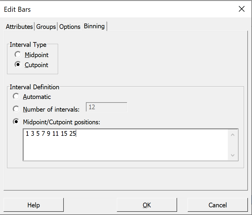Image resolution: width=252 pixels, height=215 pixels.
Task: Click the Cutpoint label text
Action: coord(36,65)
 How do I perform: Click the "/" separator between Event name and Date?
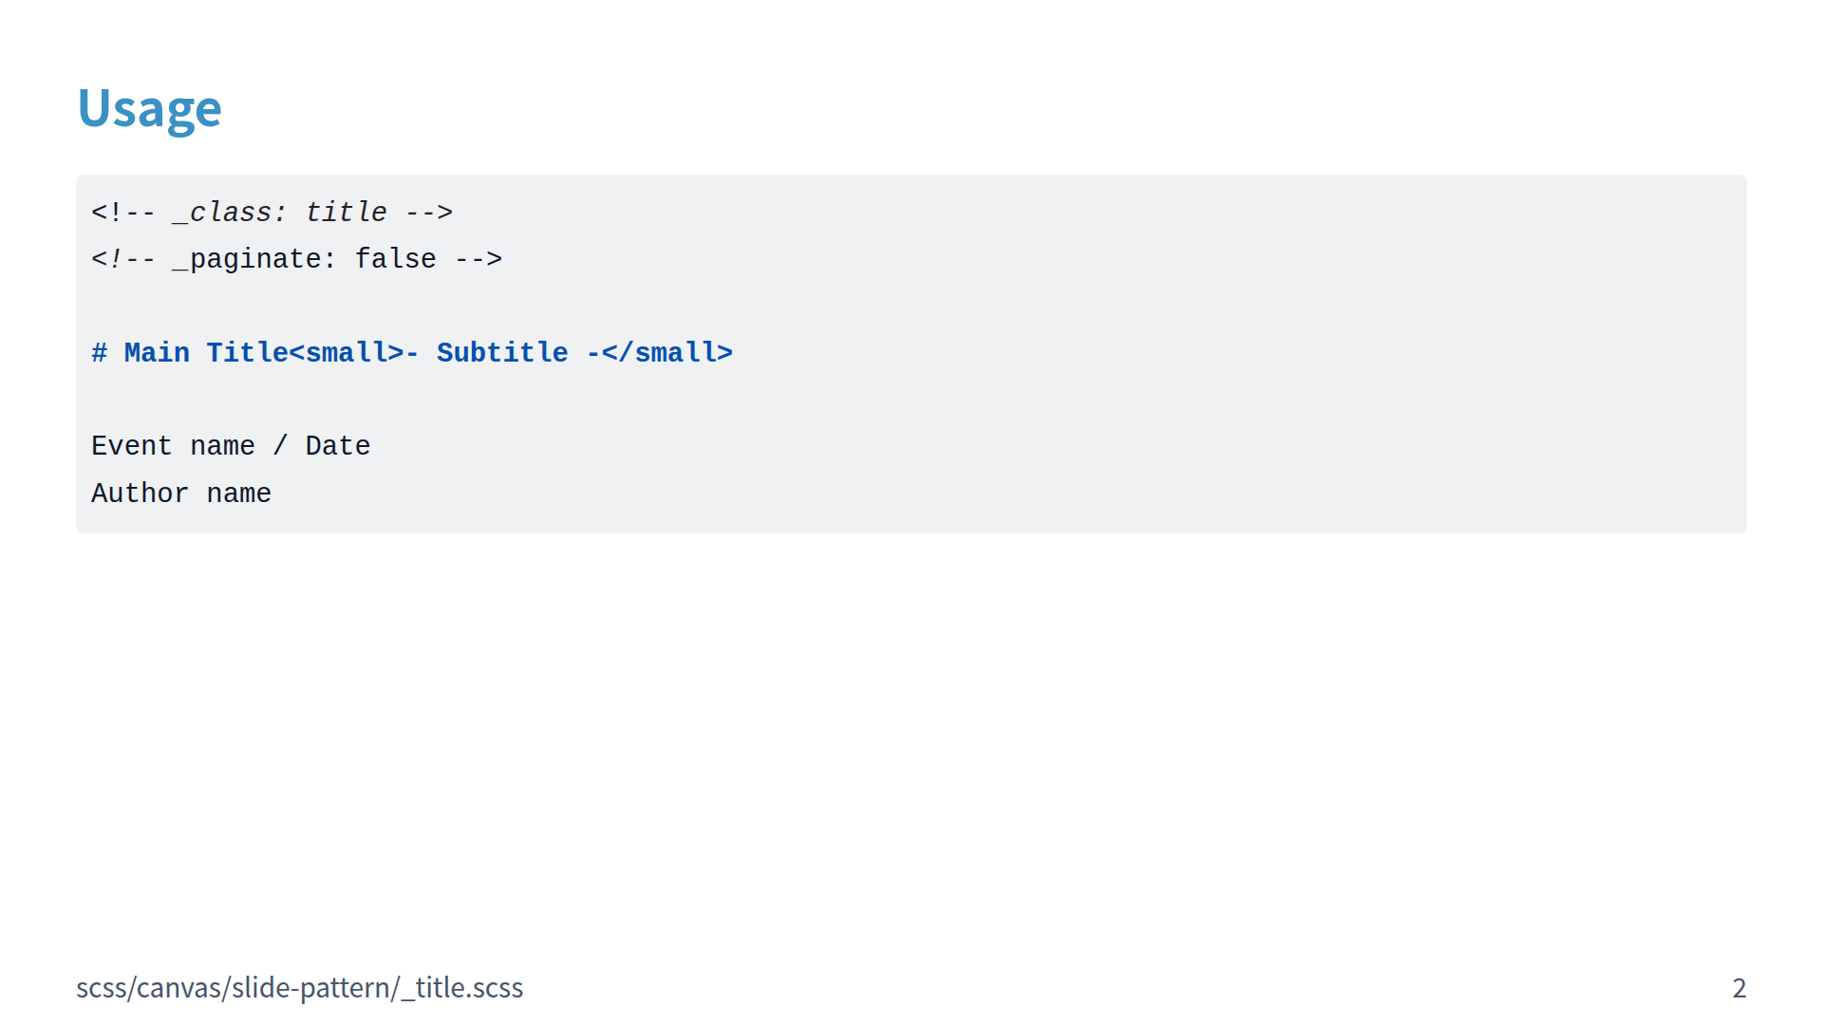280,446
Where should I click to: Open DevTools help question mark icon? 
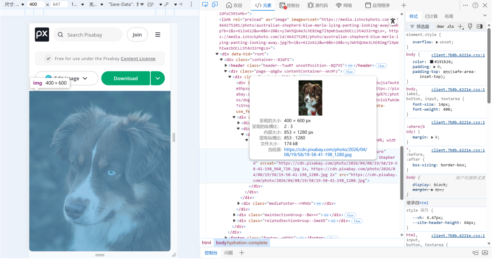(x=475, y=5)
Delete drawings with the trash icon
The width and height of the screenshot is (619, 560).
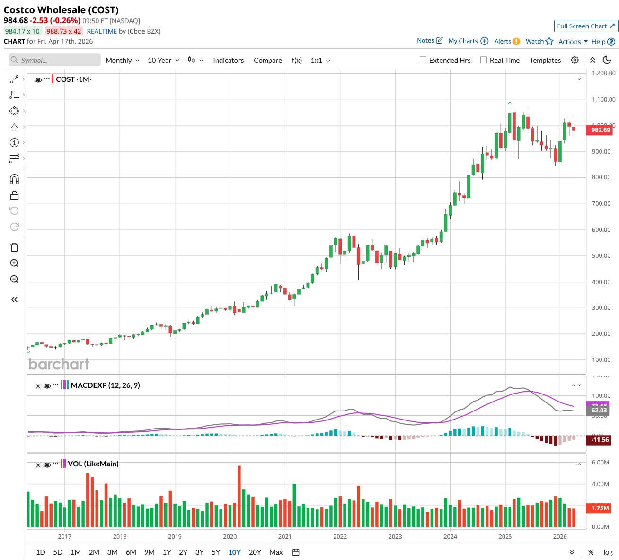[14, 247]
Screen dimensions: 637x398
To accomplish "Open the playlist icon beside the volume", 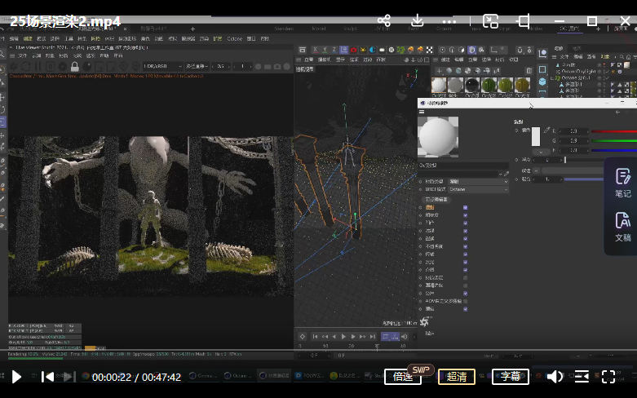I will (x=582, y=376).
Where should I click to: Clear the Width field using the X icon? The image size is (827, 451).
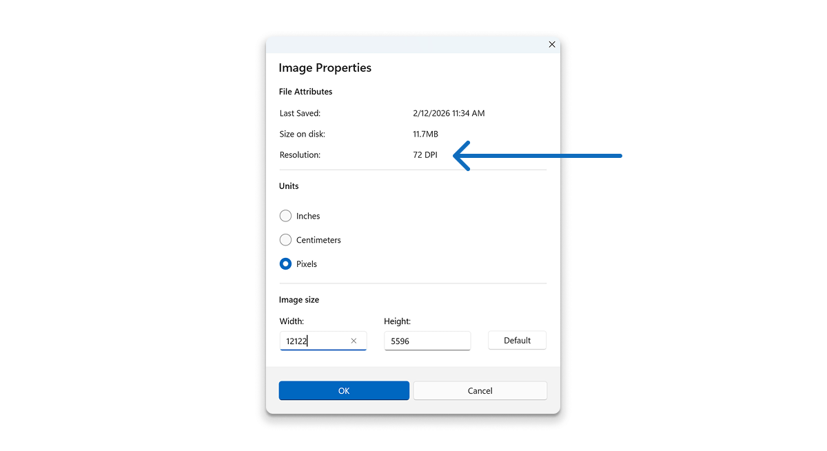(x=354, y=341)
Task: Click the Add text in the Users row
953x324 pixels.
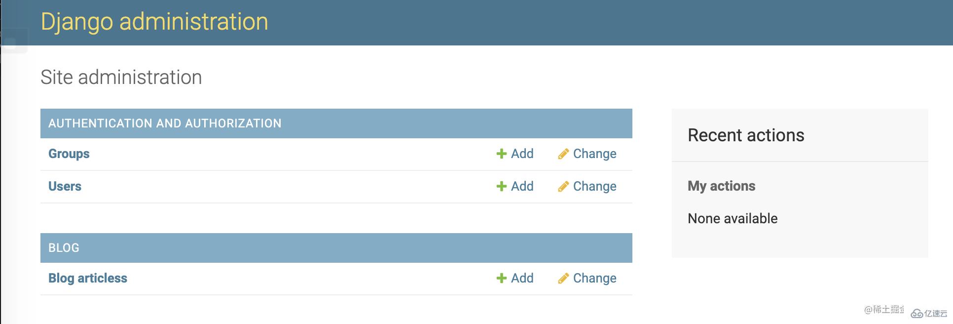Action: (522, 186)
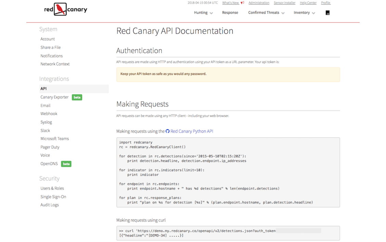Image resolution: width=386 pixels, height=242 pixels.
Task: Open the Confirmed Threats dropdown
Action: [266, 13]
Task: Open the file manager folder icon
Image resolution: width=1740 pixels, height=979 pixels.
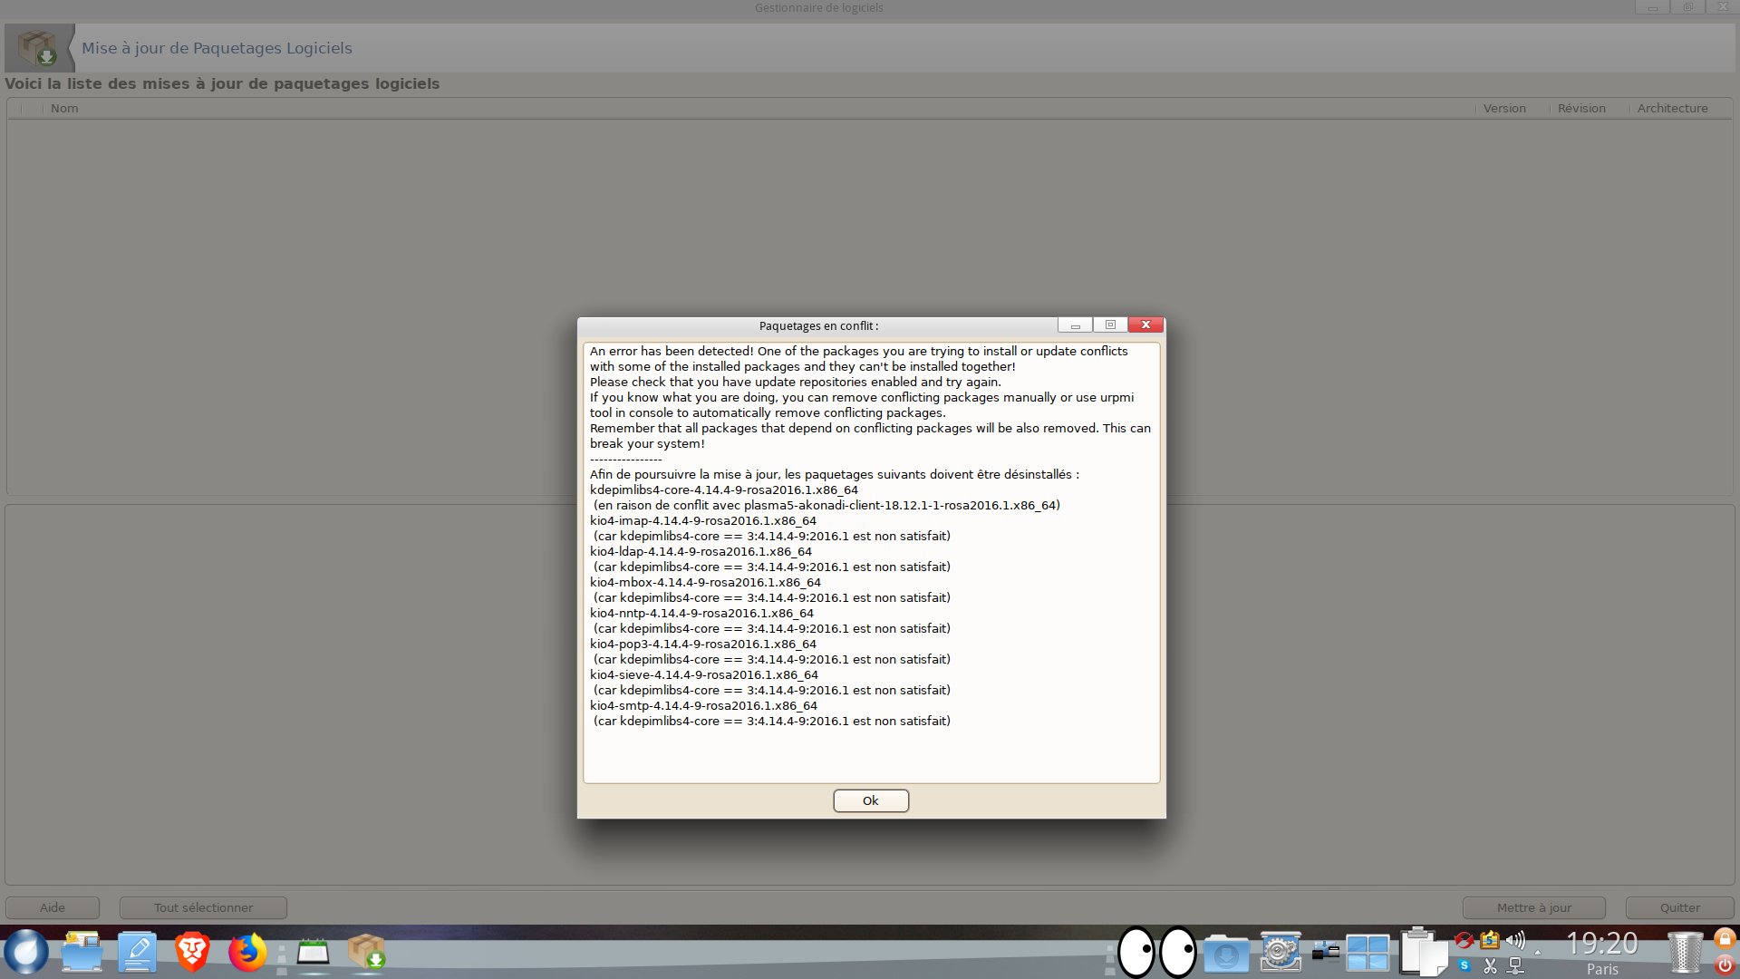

# COMPITO ASSEGNATO
Modifica il tratto dei dati che va dalla riga contenente "Task: Click the Add text in the Users row" fino alla fine, sostituendo "folder" con "directory" e lasciando invariato tutto il resto. Riporta queste righe senza le immagini.

# RISPOSTA
Task: Click the Add text in the Users row
953x324 pixels.
Action: (522, 186)
Image resolution: width=386 pixels, height=242 pixels.
Task: Open the Confirmed Threats dropdown
Action: [266, 13]
Task: Open the file manager directory icon
Image resolution: width=1740 pixels, height=979 pixels.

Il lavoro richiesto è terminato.